W3C home > Mailing lists > Public > public-webpayments@w3.org > August 2013

Re: Review of JavaScript Object Signing and Encryption (JOSE)

From: Kumar McMillan <kmcmillan@mozilla.com>
Date: Tue, 6 Aug 2013 17:31:44 -0500
Cc: Web Payments <public-webpayments@w3.org>
Message-Id: <D39EA3EB-6199-4878-A0C0-1C72725599E1@mozilla.com>
To: Manu Sporny <msporny@digitalbazaar.com>

On Aug 5, 2013, at 8:02 PM, Manu Sporny <msporny@digitalbazaar.com> wrote:

> On 08/05/2013 01:01 PM, Kumar McMillan wrote:
>>> 
> 
> They can still implement it among agents that want to support the new
> encryption scheme. For example, if Elliptic Curve Crypto is desired, the
> digital signature can change from this:
> 
> 
> to this:
> 
> {
>  ...
>  "signature":
>  {
>    "@type": "EccGraphSignature2013",
>    "creator": "http://manu.sporny.org/keys/6",
>    "signatureValue": "OGQzNG ... IyZTk="
>  }
> }

Thanks, I see how it works now. Out of curiosity, how is this a valid argument then? from the article: "the most common argument against the Secure Messaging spec...is that it lacks the same amount of cryptographic algorithm agility that the JWA specification provides." It sounds like a custom signature addresses that problem, no? You can add a custom algorithm in a similar manner for encryption, right?

> At present, I think we have production-quality JavaScript, PHP, and
> Python implementations of the JSON-LD normalization algorithm. It has
> also been implemented in C++ at one point, but we abandoned that
> implementation as no one seemed to be using it.

This may be a concern for us in mozPay(). Stable JWT libs exist for more languages: Python, Ruby, Node.JS, PHP, Java, and .NET. In each language there are typically multiple JWT libs to choose from. I don't know what the usage is of each but Ruby and Java seem important for adoption among our intended audience: back-end web developers.

> 
>> When I see key sorting I
>> get a little nervous since non-ascii sorting (for example) may not
>> always work the same across platforms. 
> 
> The sorting is done on UTF-8 strings. Are you saying that UTF-8 sorting
> doesn't work the same across platforms?

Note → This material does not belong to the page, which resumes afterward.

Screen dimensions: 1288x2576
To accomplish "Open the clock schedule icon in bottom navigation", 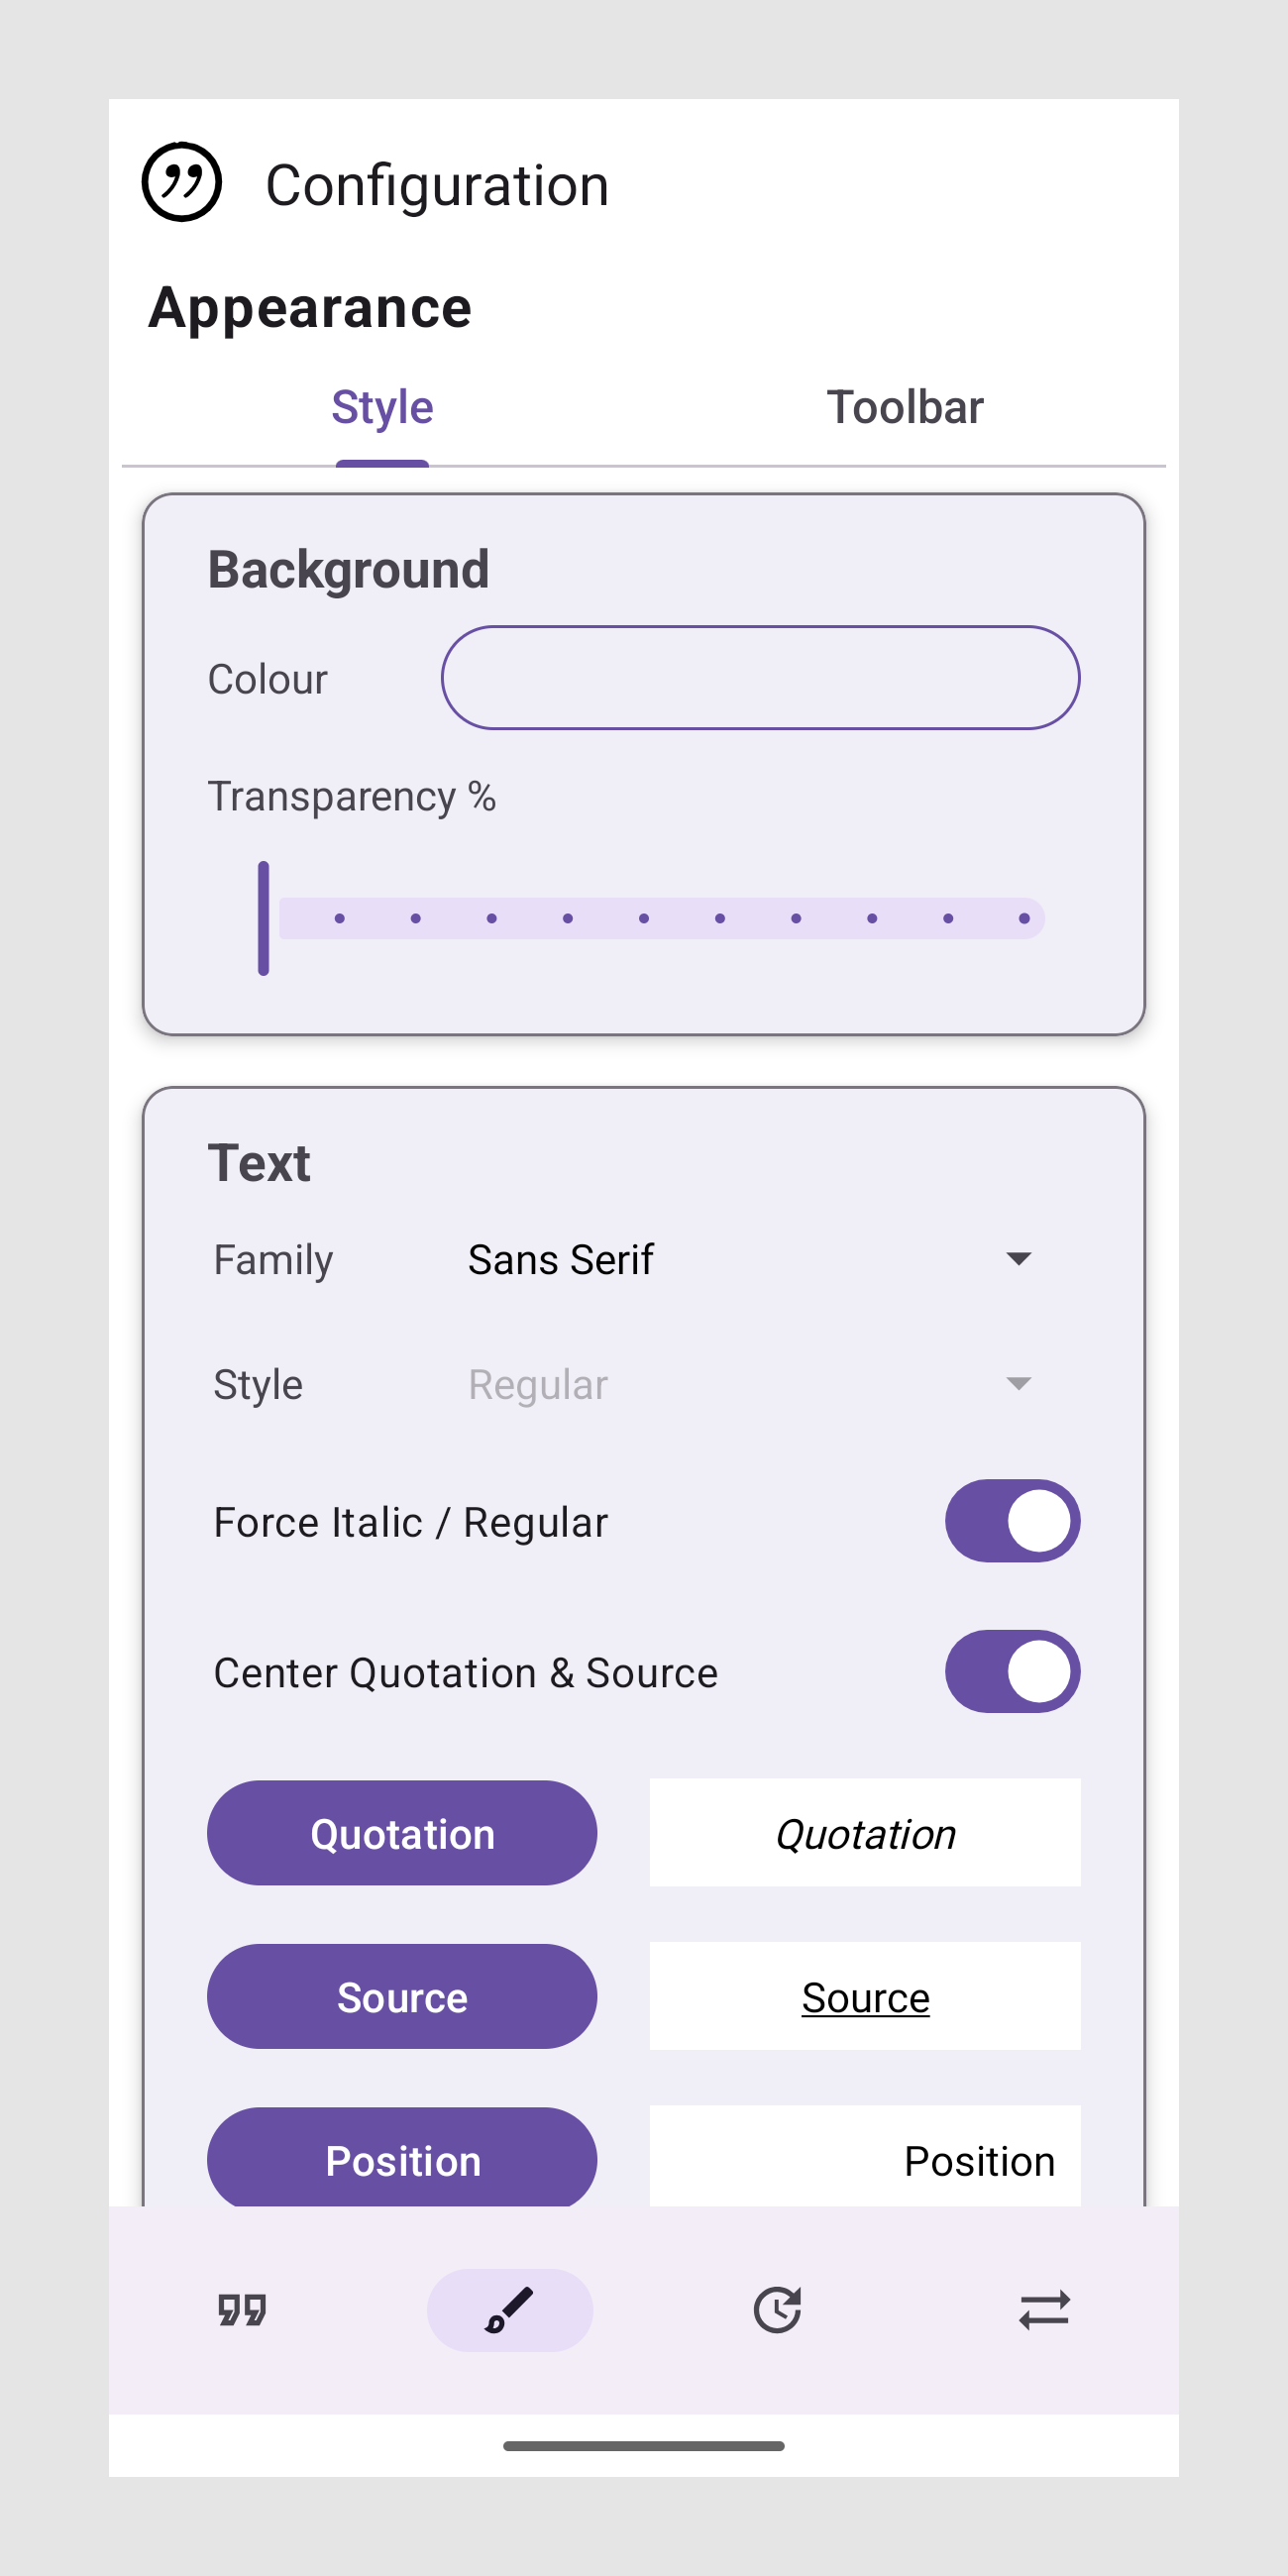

If it's always in UTF-8 then that's probably fine. I have more of a gut reaction than anything else ;) I've seen a fair share of subtle sorting bugs.

btw, we've already seen some JWT problems where an implementation accidentally used base64 decoding instead of *URL safe* base64 decoding (as specified). Reading specs is hard.